Fall might be harvest time, but wet weather and the resulting soft soil have turned the season into a waiting game for many farmers.
“Things are going slow,” said Elizabeth Hinkel, a Schuylkill County farmer and president of the Pennsylvania Corn Growers Association.
She and her husband have 800 acres of corn and another 800 of soybeans to harvest.
“Yieldwise, it’s average (for the corn). Qualitywise, it’s not real great,” Hinkel said. “We have had a lot of disease pressure, stalk rot and a lot of issues dealing with the wet weather.”
She’s hearing the same story from other farmers. Too much rain is throwing off harvest timing, quality and yields.
Gettysburg farmer Matt Keller said he’s still looking at his fields, waiting for them to become fit for harvesting.
He has about 450 acres of corn — fair in quality, with some of the kernels sprouting on the ear — and another 600 of soybeans.
“Beans I would call OK. I don’t want to call them poor, but it’s not good either,” he said.
Rain also delayed planting in the spring, yielding to an off-schedule season the likes of which Keller’s 86-year-old grandfather says he’s never seen.
Driving heavy machinery in wet fields can lead to soil compaction and undo improvements from no-till farming.

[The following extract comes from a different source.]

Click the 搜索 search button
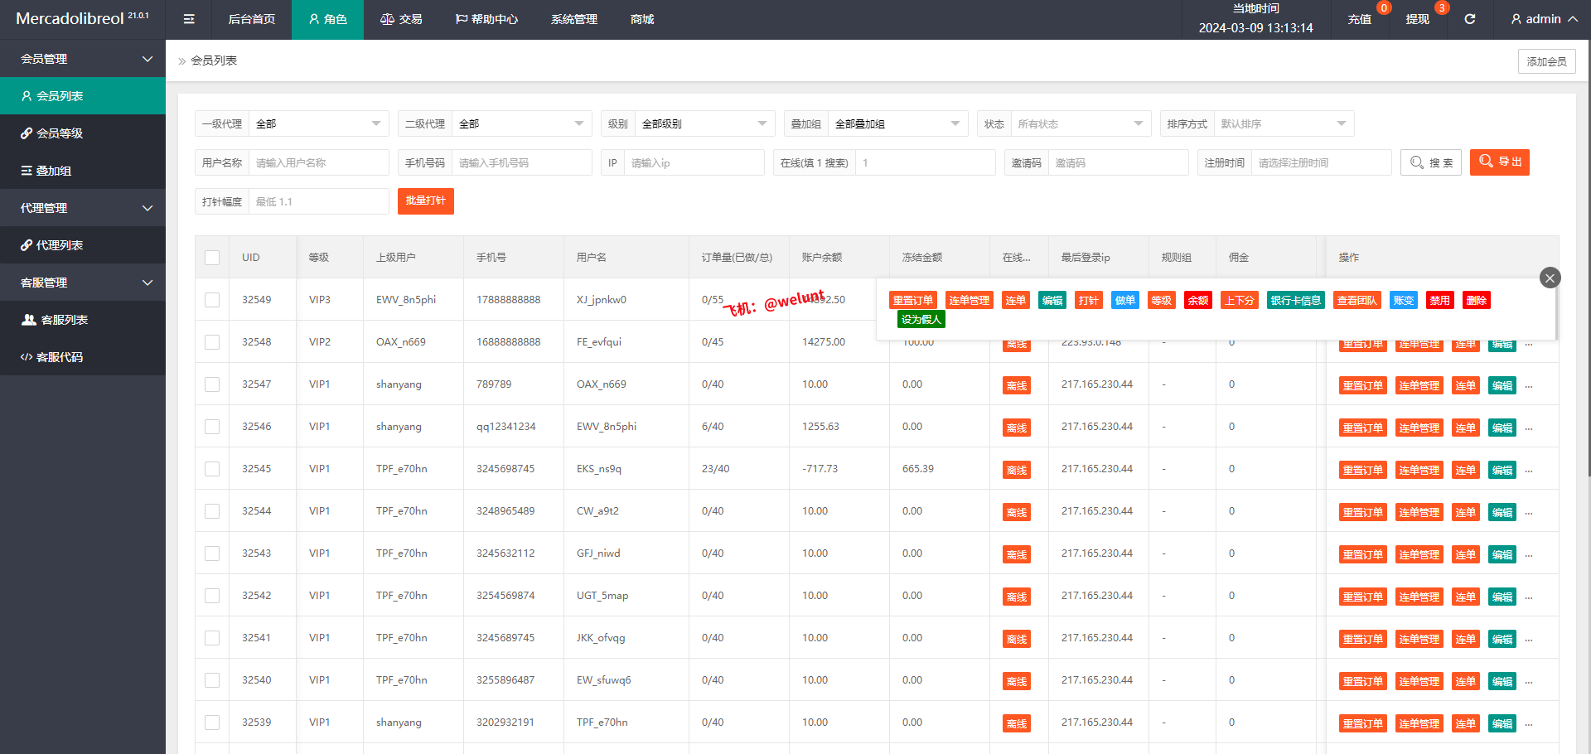1591x754 pixels. click(1431, 162)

Penn State Extension educator Liz Bosak reported that Perry County got 7 inches of rain above normal in July and August, and Hinkel’s farm got more than 19 inches of rain in July alone.
Still, producers have found some windows dry enough to bring in some crops.

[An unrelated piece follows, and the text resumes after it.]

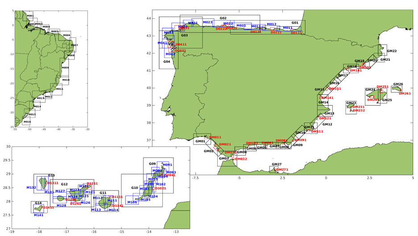Viewport: 418px width, 236px height.
Task: Click the GM26 label near Menorca
Action: click(x=398, y=84)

Corn silage harvest is nearly done, and corn grain harvest is about one-quarter complete, according to a Monday USDA crop report.
Fields in Lancaster County have dried out enough for field work, said Jeff Graybill, an Extension educator there.
“Soybeans are yielding well; however, many have 5 to 10 percent shriveled, moldy or purple-stained beans,” he said in the USDA report. “Corn seems to be faring better with some tip sprouting.”
Hinkel was able to get some early corn harvested to feed livestock, but it’s been too wet to get back into the fields.
She’s hoping for an opening once the remnants of Hurricane Michael pass by.
In the meantime, Hinkel has seen sprouted corn, and she worries that strong winds could cause lodging.
“The longer it sits out there and keeps raining,” Hinkel said, “the worse it’s going to get.”
Keller also expects deer pressure to increase the longer his crop remains in the field.
The planting delays kept Keller from forward contracting much of this year’s crop, but he’s got plenty of storage.
He plans to hold onto the grain for a while and wait for a better price.
A year like this places plenty of pressure on a farm. Many still need to pay for this year’s seed and planting expenses even as they’re preparing for 2019.
“We are pushing a pencil pretty hard,” Keller said.